Because drug development involves a lot of trial and error, advanced AI systems like Watson can expedite the search for success. If you ask Cantor, the ideal manifestation of this tech is an algorithm: You plug in, say, a virus, and the computer spits out chemical cocktails known to weaken it. And the tech can be used for much more than flu vaccines.
Outside patient observation and smart pharmaceuticals, AI can help doctors by cutting back on important but menial tasks.
“My dream would be: I spend 20 minutes talking to a patient, and there is some system recording what we’re talking about,” Cantor said. “It can turn my speech in our conversation, and my electronic stethoscope that can hear heart sounds and breath sounds, all into a well-documented note.

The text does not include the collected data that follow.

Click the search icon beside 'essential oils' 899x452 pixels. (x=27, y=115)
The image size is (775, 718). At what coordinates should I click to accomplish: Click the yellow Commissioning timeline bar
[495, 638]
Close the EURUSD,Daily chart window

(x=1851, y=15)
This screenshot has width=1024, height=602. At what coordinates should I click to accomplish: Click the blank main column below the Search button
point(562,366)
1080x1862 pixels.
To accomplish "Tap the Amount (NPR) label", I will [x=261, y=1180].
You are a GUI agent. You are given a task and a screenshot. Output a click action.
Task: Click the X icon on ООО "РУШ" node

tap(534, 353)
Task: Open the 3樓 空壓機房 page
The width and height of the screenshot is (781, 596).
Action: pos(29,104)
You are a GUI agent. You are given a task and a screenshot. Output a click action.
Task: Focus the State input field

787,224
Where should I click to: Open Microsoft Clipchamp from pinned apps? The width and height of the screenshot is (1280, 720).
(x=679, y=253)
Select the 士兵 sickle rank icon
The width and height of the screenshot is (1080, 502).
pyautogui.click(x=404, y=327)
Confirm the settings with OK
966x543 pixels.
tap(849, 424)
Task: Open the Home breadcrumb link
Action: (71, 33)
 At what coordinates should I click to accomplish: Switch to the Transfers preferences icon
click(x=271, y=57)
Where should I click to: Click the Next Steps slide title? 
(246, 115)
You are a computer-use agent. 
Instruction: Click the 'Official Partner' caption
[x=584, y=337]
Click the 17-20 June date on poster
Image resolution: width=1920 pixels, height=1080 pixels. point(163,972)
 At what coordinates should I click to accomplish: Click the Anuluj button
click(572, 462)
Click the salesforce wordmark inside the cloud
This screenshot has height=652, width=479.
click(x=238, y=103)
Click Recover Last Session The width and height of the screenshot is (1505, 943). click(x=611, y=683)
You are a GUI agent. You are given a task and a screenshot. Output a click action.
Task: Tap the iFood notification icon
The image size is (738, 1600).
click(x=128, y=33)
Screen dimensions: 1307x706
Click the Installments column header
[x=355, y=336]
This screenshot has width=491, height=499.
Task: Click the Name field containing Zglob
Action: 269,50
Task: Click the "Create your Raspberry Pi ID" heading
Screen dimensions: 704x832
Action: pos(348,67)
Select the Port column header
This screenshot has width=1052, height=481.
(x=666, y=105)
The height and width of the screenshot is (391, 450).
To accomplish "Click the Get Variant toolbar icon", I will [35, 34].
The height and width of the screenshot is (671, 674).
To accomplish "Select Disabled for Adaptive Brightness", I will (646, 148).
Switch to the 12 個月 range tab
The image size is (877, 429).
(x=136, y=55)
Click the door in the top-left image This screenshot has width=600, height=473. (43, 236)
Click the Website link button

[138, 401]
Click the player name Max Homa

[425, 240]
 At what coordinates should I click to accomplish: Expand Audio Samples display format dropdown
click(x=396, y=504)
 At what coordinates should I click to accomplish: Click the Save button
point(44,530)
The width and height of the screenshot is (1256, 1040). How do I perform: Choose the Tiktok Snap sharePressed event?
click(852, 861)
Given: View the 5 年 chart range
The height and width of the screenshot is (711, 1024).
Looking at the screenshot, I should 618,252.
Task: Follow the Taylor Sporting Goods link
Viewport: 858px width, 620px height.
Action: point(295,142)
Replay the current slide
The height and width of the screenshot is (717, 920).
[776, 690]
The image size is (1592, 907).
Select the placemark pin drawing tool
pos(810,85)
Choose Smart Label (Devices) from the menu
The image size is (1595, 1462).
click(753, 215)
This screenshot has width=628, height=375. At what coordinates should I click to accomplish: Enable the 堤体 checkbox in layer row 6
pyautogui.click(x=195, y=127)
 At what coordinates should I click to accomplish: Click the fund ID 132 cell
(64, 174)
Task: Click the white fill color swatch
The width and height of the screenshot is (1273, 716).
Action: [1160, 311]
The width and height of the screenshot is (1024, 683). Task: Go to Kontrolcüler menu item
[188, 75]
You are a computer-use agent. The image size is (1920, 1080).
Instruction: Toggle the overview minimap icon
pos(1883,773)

And so it saves us from being our own secretaries.”
Forms of this do-it-all scribe technology that Cantor is referring to are in development. One such project is being developed by Google AI in conjunction with Stanford University. “Speech recognition is just starting to get good enough that we can tailor it to handle really tricky cases like scribing a doctor’s visit,” Jason Freidenfelds, a senior communications manager at Google, said via email. “We’re really excited for this project because we want patients to have more focused face-to-face time with their doctors.”
A Google Research Blog post from last fall went into more detail about what problems they aim to address, noting that doctors “often spend about 6 hours in an 11-hour workday” on documentation.
Even if those numbers are liberal, the benefits of a doctor saving a few hours a day should be felt, as Cantor and Freidenfelds said, by patients.
AI in medicine does not come without its drawbacks. The more automation comes into play, the more hospitals will have to pay attention to cybersecurity, Guidry said. As in other fields, job loss will affect certain corners of healthcare. (Cantor noted that radiologists and other doctors tasked with analyzing medical imagery are most likely to feel this). And implementing and perfecting the new technology is expensive and time-consuming, Muro pointed out.
But if you think about what a hospital might look like in 30 years, you might be able to see how Alabama could have avoided its flu-induced state of emergency—and how AI goes far beyond diagnostics, despite those uses’ success in grabbing headlines.
Smart flu vaccines help insulate more patients from the flu, and smart pharmaceuticals help ease the burden of those patients still affected by it. Automated delivery systems free up pharmacists and nurses to tend to more patients. Automated scheduling ensures that no hospital room or doctor shift is put to waste, and transcription devices minimize the clerical work that bogs down orderlies.
These developments will not eliminate public health crises. But they will give professionals more tools and more time to fight them.